Rewrite these entries with "Material cost" swapped for "Labor cost" wherever it appears, and leave everything else untouched.
··········
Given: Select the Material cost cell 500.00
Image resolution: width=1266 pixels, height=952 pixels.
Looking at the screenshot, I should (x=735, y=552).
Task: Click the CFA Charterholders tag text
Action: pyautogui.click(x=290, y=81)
··········
§ Correct output:
Given: Select the Labor cost cell 500.00
Image resolution: width=1266 pixels, height=952 pixels.
Looking at the screenshot, I should (x=735, y=552).
Task: Click the CFA Charterholders tag text
Action: pyautogui.click(x=290, y=81)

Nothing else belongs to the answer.